A wave of granite slammed into the Herald, sending it careening across the chamber.

I reached Cassandra's cage of darkness and instead of battling wills, I just struck it hard and fast, multiple times.
It broke.
The cage dissolved.

Cassandra dropped to the floor.
I picked her up and threw her over my shoulder.

The Heralds, their poise broken for the first time, looked at each other.
Their perfect trap her come undone.
One of them let out a piercing cry, a signal for the entire horde to converge on the dungeon.

"We don't stay for the party!" Tulote bellowed. "WE MOVE NOW!"

Our escape was a running, brutal battle.
Tulote cleared the path.
Xerta and I formed the rear guard.
We fought our way back through the corridors we had just cleared, out of the aqueduct, and into the night.

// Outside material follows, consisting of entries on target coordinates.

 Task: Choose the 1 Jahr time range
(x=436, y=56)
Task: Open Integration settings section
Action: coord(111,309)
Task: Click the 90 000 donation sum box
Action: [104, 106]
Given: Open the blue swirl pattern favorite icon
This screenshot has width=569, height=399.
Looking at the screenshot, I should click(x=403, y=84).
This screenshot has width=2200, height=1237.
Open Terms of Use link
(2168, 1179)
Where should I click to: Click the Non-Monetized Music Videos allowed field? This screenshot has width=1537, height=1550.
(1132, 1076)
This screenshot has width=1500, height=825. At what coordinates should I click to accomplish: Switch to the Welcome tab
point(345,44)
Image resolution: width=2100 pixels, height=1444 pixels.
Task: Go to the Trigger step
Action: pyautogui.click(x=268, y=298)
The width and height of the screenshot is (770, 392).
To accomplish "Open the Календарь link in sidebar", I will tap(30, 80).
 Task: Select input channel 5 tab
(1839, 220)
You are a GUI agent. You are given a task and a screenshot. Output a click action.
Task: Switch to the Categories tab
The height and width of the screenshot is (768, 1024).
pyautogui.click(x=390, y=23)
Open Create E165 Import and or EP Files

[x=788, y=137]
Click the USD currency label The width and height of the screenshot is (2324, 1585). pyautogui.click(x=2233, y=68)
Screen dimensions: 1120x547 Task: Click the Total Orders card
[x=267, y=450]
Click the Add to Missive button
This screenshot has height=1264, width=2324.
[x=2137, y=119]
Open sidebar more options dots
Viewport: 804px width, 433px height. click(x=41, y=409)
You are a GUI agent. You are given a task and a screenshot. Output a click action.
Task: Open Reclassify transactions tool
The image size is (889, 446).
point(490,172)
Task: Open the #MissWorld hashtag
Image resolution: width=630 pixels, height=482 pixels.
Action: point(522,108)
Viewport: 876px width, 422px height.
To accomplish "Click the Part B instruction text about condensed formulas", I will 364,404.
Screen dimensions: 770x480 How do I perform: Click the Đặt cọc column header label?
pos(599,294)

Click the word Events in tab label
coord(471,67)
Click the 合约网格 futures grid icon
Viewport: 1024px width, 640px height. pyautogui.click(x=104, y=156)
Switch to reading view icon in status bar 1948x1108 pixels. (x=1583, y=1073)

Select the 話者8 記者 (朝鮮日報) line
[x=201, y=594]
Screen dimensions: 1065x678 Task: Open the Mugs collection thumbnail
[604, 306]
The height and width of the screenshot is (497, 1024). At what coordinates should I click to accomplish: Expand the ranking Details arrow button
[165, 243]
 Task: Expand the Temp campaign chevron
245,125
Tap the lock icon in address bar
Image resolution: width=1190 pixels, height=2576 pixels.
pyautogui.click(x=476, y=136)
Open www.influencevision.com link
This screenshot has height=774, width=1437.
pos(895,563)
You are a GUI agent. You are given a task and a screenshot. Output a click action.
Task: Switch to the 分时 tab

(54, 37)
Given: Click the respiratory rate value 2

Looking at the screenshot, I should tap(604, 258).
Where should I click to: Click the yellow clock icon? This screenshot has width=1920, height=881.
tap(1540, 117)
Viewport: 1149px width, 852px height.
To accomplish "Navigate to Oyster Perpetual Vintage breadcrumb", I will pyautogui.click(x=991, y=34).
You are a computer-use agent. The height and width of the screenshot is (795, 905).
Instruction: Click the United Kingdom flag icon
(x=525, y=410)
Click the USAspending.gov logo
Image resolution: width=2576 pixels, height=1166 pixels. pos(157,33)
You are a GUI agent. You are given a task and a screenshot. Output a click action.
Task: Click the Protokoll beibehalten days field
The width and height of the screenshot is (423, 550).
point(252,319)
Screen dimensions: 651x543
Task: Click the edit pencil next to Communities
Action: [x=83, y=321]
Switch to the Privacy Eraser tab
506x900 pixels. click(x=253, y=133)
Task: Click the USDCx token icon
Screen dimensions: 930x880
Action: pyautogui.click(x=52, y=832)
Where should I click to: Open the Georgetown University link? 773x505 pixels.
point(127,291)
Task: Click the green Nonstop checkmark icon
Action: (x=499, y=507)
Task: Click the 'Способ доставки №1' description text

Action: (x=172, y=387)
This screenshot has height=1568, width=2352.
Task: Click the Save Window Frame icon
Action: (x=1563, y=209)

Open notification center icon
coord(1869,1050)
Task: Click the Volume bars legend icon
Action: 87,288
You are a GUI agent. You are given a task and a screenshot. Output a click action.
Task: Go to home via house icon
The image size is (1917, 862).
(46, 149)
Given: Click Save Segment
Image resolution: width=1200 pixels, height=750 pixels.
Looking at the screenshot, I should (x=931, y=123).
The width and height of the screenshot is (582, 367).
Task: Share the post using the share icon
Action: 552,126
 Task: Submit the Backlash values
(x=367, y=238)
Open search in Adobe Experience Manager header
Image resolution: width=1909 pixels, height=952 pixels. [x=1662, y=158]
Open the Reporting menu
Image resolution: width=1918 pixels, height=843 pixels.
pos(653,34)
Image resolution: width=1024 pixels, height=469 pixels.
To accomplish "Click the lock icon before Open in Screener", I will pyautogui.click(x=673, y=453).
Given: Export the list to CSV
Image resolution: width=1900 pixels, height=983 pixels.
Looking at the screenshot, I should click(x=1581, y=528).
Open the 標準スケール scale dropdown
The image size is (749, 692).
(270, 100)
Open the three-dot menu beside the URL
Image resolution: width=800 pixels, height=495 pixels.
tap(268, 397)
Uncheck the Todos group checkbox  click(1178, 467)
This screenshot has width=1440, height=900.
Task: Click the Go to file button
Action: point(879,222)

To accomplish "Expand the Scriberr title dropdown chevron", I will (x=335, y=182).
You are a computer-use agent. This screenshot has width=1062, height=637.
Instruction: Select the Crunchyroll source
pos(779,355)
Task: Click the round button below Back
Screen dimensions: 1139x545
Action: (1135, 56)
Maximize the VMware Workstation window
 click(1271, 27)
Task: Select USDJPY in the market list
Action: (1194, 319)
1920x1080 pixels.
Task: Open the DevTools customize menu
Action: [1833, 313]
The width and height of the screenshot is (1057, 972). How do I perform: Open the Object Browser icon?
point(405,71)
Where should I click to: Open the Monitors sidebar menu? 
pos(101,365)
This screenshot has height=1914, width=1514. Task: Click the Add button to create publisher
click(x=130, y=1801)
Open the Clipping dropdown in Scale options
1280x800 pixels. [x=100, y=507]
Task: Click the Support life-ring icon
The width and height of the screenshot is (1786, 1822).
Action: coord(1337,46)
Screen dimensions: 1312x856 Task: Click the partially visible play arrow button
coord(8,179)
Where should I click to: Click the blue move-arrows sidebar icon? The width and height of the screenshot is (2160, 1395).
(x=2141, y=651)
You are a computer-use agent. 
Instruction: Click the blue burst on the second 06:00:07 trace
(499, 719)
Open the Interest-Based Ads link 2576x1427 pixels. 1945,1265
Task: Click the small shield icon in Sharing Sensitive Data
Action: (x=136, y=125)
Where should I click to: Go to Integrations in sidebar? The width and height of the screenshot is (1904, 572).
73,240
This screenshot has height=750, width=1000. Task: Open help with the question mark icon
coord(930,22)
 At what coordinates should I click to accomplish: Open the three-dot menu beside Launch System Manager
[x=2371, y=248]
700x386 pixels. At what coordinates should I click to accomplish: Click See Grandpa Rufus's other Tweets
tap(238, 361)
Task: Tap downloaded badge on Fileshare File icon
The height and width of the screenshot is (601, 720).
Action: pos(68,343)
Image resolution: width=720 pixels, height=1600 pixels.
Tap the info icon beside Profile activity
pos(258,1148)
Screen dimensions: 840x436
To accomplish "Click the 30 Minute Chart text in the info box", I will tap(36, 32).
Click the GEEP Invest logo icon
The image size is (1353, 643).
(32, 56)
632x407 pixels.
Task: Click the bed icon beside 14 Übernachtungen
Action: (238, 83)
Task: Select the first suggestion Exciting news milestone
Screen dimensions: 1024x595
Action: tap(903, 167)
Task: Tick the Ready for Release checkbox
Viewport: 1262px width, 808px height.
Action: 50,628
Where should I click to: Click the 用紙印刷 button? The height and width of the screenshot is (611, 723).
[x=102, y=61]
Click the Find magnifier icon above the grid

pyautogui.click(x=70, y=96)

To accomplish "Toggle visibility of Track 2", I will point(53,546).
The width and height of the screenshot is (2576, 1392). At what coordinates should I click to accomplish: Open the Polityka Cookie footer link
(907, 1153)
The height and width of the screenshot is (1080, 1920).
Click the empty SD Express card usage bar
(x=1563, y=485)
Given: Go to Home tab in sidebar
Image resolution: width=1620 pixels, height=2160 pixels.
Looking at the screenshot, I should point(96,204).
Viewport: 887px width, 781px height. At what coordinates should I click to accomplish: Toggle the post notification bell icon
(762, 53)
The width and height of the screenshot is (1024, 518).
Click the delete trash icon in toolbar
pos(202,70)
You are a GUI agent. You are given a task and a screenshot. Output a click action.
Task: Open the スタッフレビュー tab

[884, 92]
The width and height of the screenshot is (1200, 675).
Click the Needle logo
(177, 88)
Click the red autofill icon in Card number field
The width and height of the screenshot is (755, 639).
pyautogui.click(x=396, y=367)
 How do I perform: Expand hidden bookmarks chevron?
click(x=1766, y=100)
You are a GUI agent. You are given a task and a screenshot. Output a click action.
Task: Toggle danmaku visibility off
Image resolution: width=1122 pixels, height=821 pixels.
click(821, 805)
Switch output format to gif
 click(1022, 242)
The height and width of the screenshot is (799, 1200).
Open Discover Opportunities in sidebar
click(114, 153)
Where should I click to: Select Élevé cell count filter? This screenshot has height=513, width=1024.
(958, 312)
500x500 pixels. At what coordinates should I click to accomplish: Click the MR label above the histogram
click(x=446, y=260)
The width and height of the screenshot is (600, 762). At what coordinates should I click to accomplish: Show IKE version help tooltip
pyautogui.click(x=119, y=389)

The demonic camp was still in utter chaos from Elara's diversion.
We used the confusion, slipping through the shadows of the ancient ruins and beginning our ascent back up the mountain.

We didn't stop until dawn, when we found a defensible cave high above the demonic encampment.
We were battered, bruised, and utterly exhausted, but we were whole. 
We were together.

Tulote clasped my shoulder with his iron grip.

"You saved us, Arda. Both of you."

His gaze fell on Xerta, and for the first time, the Lord Regent looked at the blacksmith with something akin to awe.

I put Cassandra against the cave wall.
She gave a weak but genuine smile.

"I knew you'd come for us."

I loked at Xerta.
Her face was grim, and her knuckles bleeding, but she smiled through it all.
We had faced the impossible once again, and won.

The war for Kaelen's Peak was not over however.
But as I looked at my reassembled team, I knew we were ready for the final battle.
We had taken their Heralds' best shot and had not only survived, but had freed our own.

Now, it was our turn to deliver the hammer blow.